Forensic, General & Medical
Expert Witnesses

Excluding an Expert Witness


It is possible to increase the success of a trial for criminal cases or with civil claims by excluding a witness that has little relevance or who uses unreliable testing methods. By excluding the witness’ testimony, the opposing legal team is able to remove any connection of that specific professional from the case and increase strategy implementation.

The Importance of Exclusion

The opposing legal team may require the necessary challenge or motion to exclude the testimony of an expert witness based on a lack of relevance to the subject matter of the case or when the professional is unable to use testing methods that are reliable. In certain cases, the other lawyer will issue a motion or challenge to exclude the expert witness based on testimony or a report that is confusing. The opinions based on fact may remain confusing until the professional clears up confusing details by explaining them based on evidence and other facts and connected data.

Admissibility of Expert Testimony

If the expert is able to remain a part of the case, his or her testimony is admissible. However, when the opposing legal counsel is successful, this testimony is inadmissible. The exclusion will apply to all information the professional would explain and detail to the court. This may even include tips and data about the evidence or how to avoid additional problems in the future. This requires the expert to use various strategies to remain a designated expert witness and pass the motion or objection to testimony from the other lawyer. This is often possible through increased preparedness.

Why Exclude the Expert’s Testimony?

Many lawyers will seek to exclude the expert’s testimony when it appears that the facts and data that the professional bases his or her opinions on are skewed. This may occur if the testing methods are not reliable. Any results from tests with an error rate that fluctuates or is greater than five percent may not remain consistent. Basing opinions with the evidence or series of events on such results may provide testimony that is not truly connected to facts and the subject matter of the case. Then, it is up to the lawyer to exclude this testimony from the case and expose the matter to the court.

Other instances of exclusion of testimony generally fall into the persistent confusion category. If the testimony is still confusing or does not clarify confusing matters, the legal team may need to attempt to exclude the testimony. It is the expert’s job to remove these unclear issues so that the courtroom has a better understanding of the evidence, tests, results or incident. For criminal trials, these concerns are more significant such as white-collar crimes that only an expert witness truly comprehends. Clearing up confusing details with additional facts is critical.

Pursuing the Exclusion

For the opposing lawyer to exclude the testimony of an expert witness, he or she must prove that the professional is not providing the court with the necessary information. Whether this occurs with continued confusion or unreliable testing methods, the legal team must prove to the judge that the expert is not what the case needs. This may lead to a full disqualification depending on the circumstance. With certain motions or objections, the legal counsel may convince the judge why exclusion is necessary. It is possible to use a Daubert challenge to exclude the professional from participating in the courtroom proceedings.

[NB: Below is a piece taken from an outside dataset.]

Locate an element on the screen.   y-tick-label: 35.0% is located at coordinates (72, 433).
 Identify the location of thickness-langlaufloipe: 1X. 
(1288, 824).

Advancements into the case details and giving the courtroom a better understanding of the methods and details of the incident or criminal charges are important for the expert. When the professional is not performing his or her job, it is possible to exclude him or her. Refuting examples, proving conclusions or facts are wrong and countering the narrative the expert explains are often how the legal team may exclude testimony or the witness from the case entirely.

The Expert Witness Progressing through an Exclusion

If the legal team is able to provide sufficient information to exclude the expert witness, the opposing lawyer may remove him or her from the case. However, the professional is given the ability to defend against motions, challenges or objections. With enough facts, data and details, he or she may convince the judge to remain to the case or for testimony’s inclusion in the courtroom. It is important to refute the objections and propose a solution to the Daubert challenge with careful consideration, and then the exclusion is no longer valid in the courtroom.


Provided by HG.org

Disclaimer: While every effort has been made to ensure the accuracy of this publication, it is not intended to provide legal advice as individual situations will differ and should be discussed with an expert and/or lawyer.